**ASSIGNMENT:**
Copy each line of the entries that includes the word "agent".

(Beginning of RECORDS SUPPLIED)

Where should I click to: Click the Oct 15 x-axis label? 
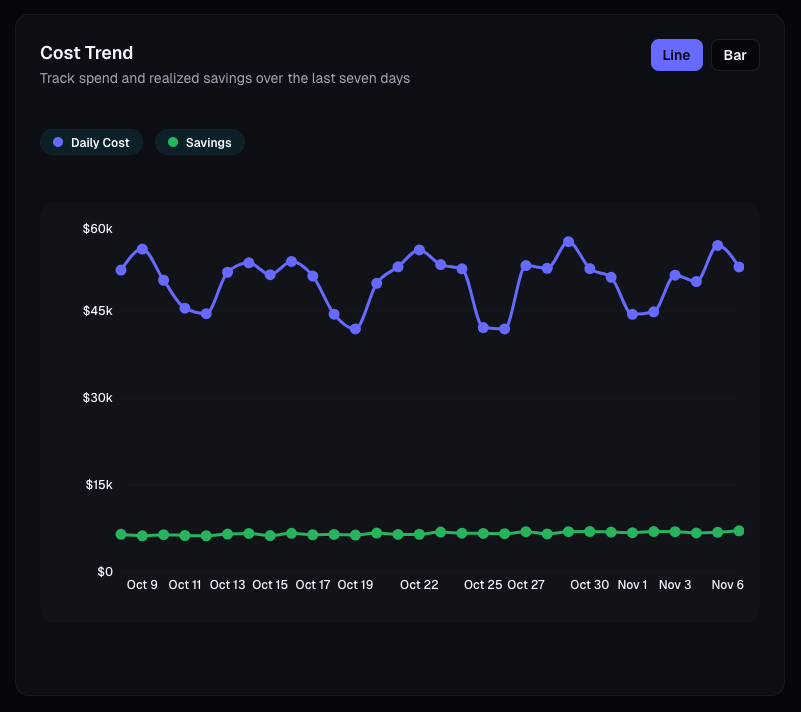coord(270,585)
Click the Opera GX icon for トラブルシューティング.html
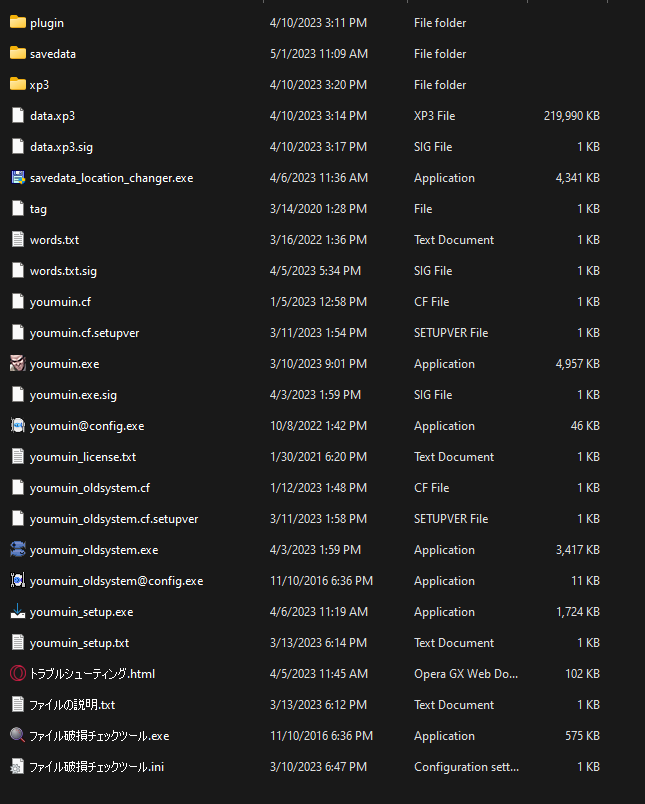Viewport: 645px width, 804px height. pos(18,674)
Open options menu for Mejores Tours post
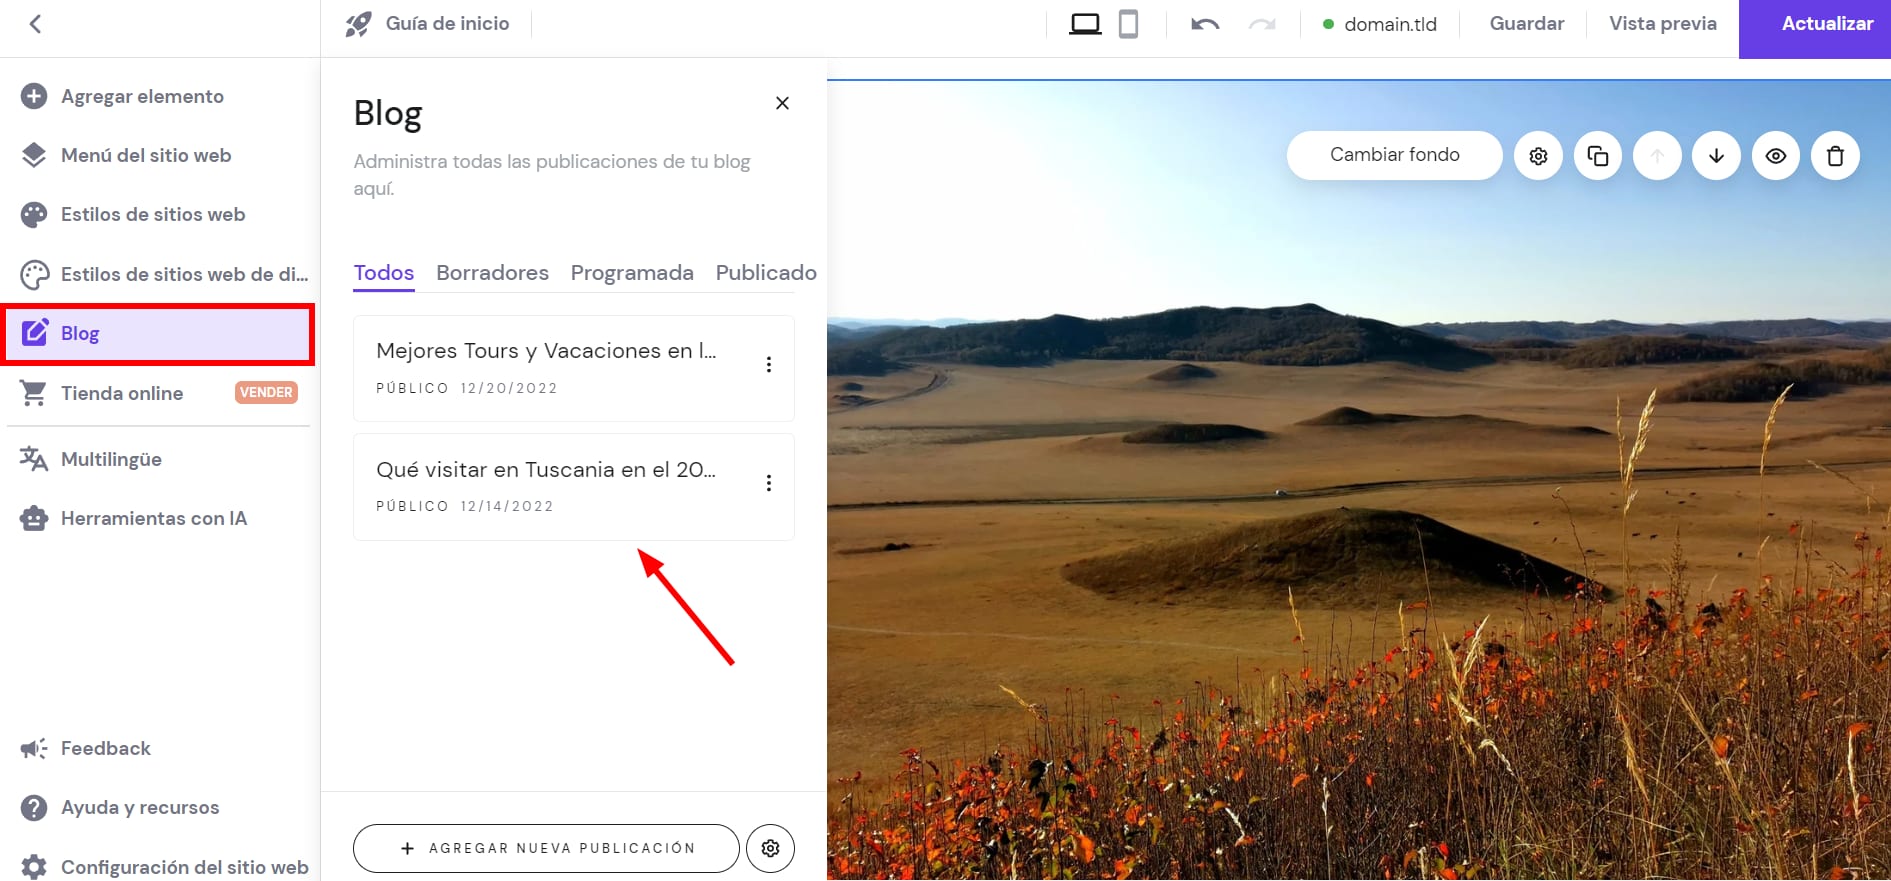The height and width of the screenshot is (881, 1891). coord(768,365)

(End of RECORDS SUPPLIED)
(Beginning of RECORDS SUPPLIED)

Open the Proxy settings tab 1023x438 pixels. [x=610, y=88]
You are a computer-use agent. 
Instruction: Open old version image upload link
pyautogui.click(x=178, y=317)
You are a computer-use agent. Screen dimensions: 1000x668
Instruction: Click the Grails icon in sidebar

(End of RECORDS SUPPLIED)

**RESPONSE:**
You are a computer-use agent. 
You are a computer-use agent. Screen dimensions: 1000x668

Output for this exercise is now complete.